Instructions to follow =>
An exact transcript of the records is what this task asks for.

Entries supplied =>
____________________

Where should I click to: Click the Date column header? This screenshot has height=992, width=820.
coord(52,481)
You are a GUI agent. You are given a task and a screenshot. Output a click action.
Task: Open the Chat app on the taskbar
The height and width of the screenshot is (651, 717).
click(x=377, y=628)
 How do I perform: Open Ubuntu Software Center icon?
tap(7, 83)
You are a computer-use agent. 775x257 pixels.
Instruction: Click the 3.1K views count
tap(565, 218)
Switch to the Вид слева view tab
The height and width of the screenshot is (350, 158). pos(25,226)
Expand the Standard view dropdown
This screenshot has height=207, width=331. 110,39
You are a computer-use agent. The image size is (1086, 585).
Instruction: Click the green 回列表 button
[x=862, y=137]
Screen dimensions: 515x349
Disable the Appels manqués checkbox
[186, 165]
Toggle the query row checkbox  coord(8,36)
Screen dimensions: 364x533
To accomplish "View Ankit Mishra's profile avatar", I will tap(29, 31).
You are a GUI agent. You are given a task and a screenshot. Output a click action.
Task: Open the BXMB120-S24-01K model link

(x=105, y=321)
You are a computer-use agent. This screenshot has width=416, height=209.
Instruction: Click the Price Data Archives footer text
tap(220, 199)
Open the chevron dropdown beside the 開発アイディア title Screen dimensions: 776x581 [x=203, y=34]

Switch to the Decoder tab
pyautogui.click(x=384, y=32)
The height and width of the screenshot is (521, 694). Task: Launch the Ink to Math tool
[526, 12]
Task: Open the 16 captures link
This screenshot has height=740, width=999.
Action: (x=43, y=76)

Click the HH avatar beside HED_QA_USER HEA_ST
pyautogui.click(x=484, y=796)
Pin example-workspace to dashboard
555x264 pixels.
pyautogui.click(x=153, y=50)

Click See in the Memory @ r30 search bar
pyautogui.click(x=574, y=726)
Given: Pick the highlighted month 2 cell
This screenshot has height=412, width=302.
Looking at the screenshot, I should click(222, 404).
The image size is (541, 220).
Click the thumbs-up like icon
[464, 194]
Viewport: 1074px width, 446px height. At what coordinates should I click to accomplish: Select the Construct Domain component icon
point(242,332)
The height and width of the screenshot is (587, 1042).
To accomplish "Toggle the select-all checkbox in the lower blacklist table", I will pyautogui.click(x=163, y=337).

____________________

The answer =>
Where should I click to: Click the Date column header? This screenshot has height=992, width=820.
coord(52,481)
You are a GUI agent. You are given a task and a screenshot. Output a click action.
Task: Open the Chat app on the taskbar
The height and width of the screenshot is (651, 717).
click(x=377, y=628)
 How do I perform: Open Ubuntu Software Center icon?
tap(7, 83)
You are a computer-use agent. 775x257 pixels.
Instruction: Click the 3.1K views count
tap(565, 218)
Switch to the Вид слева view tab
The height and width of the screenshot is (350, 158). pos(25,226)
Expand the Standard view dropdown
This screenshot has height=207, width=331. 110,39
You are a computer-use agent. The image size is (1086, 585).
Instruction: Click the green 回列表 button
[x=862, y=137]
Screen dimensions: 515x349
Disable the Appels manqués checkbox
[186, 165]
Toggle the query row checkbox  coord(8,36)
Screen dimensions: 364x533
To accomplish "View Ankit Mishra's profile avatar", I will tap(29, 31).
You are a GUI agent. You are given a task and a screenshot. Output a click action.
Task: Open the BXMB120-S24-01K model link

(x=105, y=321)
You are a computer-use agent. This screenshot has width=416, height=209.
Instruction: Click the Price Data Archives footer text
tap(220, 199)
Open the chevron dropdown beside the 開発アイディア title Screen dimensions: 776x581 [x=203, y=34]

Switch to the Decoder tab
pyautogui.click(x=384, y=32)
The height and width of the screenshot is (521, 694). Task: Launch the Ink to Math tool
[526, 12]
Task: Open the 16 captures link
This screenshot has height=740, width=999.
Action: (x=43, y=76)

Click the HH avatar beside HED_QA_USER HEA_ST
pyautogui.click(x=484, y=796)
Pin example-workspace to dashboard
555x264 pixels.
pyautogui.click(x=153, y=50)

Click See in the Memory @ r30 search bar
pyautogui.click(x=574, y=726)
Given: Pick the highlighted month 2 cell
This screenshot has height=412, width=302.
Looking at the screenshot, I should click(222, 404).
The image size is (541, 220).
Click the thumbs-up like icon
[464, 194]
Viewport: 1074px width, 446px height. At what coordinates should I click to accomplish: Select the Construct Domain component icon
point(242,332)
The height and width of the screenshot is (587, 1042).
To accomplish "Toggle the select-all checkbox in the lower blacklist table", I will pyautogui.click(x=163, y=337).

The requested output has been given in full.